[START TEXT PASSAGE]

Support for Drupal 7 is ending on 5 January 2025—it’s time to migrate to Drupal 10! Learn about the many benefits of Drupal 10 and find migration tools in our resource center.
By Anonymous (not verified) on
I've been working with Drupal since 2007 and this is an ongoing pain point so I'm curious – if Wordpress can do it, why can't Drupal?
Comments
Drush. Takes 30 seconds.
Drush. Takes 30 seconds.
Sure but that's for
Sure but that's for developers with command line access. I'm talking about normal site owners.
=-=
everyone has command line access. Perhaps not to the production server in a shared hosting environment but if you were following best practices you wouldn't be updating/upgrading the site directly in production.
lastly, it's not that the Drupal community couldn't develop it. Though, I venture for that developing core/modules auto updating ala wordpress isn't a priority of theirs. The wordpress feature is nice when all goes well. I've witnessed it go horribly wrong with more complex sites.
Re: Sure but that's for
martinjbaker, it's no use. They simply don't get it.
Unfortunately I think you're
Unfortunately I think you're right.
.
I've heard the reason we don't is that it is a security risk to allow a website to update its own codebase. I don't know how WP gets around that or if they even do but that's the reason I've heard.

[END TEXT PASSAGE]
[START STORED DATA]

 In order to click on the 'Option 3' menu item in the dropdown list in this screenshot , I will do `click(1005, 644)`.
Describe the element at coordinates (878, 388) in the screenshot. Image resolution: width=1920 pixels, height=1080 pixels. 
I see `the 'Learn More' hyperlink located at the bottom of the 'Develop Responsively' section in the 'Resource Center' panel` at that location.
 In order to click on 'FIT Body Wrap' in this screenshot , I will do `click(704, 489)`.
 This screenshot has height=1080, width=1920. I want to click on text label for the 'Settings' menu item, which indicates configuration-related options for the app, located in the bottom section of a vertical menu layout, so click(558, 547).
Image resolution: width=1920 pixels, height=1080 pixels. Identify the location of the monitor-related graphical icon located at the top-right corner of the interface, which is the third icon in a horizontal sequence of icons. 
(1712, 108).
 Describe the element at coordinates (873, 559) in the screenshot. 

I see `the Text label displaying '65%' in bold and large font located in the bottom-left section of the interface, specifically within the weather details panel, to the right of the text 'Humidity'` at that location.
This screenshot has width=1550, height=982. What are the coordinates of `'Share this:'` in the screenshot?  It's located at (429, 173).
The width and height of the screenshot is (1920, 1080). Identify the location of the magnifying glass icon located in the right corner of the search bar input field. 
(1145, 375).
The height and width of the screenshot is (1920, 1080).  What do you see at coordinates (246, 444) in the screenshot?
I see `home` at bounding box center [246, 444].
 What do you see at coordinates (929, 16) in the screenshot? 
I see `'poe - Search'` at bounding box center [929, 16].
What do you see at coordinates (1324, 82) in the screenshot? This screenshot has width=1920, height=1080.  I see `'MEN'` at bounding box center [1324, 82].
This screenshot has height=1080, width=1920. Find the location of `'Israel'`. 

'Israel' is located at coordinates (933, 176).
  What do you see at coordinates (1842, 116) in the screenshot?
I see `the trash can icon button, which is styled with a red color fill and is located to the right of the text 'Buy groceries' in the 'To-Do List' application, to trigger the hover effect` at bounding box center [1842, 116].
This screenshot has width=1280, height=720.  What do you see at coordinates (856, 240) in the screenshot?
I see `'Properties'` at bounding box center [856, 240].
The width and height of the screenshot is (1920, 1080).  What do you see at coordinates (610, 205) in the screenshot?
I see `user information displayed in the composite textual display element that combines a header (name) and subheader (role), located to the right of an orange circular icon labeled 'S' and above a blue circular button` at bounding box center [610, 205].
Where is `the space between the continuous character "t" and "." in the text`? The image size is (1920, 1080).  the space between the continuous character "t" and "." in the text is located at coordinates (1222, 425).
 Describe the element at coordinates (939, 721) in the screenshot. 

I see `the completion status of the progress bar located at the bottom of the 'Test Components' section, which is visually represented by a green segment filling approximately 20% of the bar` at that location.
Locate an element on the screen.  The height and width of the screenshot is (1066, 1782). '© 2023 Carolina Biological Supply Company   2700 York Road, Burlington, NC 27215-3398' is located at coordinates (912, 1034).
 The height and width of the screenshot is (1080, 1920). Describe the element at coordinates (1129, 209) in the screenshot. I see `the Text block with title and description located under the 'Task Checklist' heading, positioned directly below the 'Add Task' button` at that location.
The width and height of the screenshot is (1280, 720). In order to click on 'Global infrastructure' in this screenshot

[END STORED DATA]

*DO THIS:*
Reproduce the whole Drupal auto-update thread word for word.

*THE COMPLETED TASK:*
Support for Drupal 7 is ending on 5 January 2025—it’s time to migrate to Drupal 10! Learn about the many benefits of Drupal 10 and find migration tools in our resource center.
By Anonymous (not verified) on
I've been working with Drupal since 2007 and this is an ongoing pain point so I'm curious – if Wordpress can do it, why can't Drupal?
Comments
Drush. Takes 30 seconds.
Drush. Takes 30 seconds.
Sure but that's for
Sure but that's for developers with command line access. I'm talking about normal site owners.
=-=
everyone has command line access. Perhaps not to the production server in a shared hosting environment but if you were following best practices you wouldn't be updating/upgrading the site directly in production.
lastly, it's not that the Drupal community couldn't develop it. Though, I venture for that developing core/modules auto updating ala wordpress isn't a priority of theirs. The wordpress feature is nice when all goes well. I've witnessed it go horribly wrong with more complex sites.
Re: Sure but that's for
martinjbaker, it's no use. They simply don't get it.
Unfortunately I think you're
Unfortunately I think you're right.
.
I've heard the reason we don't is that it is a security risk to allow a website to update its own codebase. I don't know how WP gets around that or if they even do but that's the reason I've heard.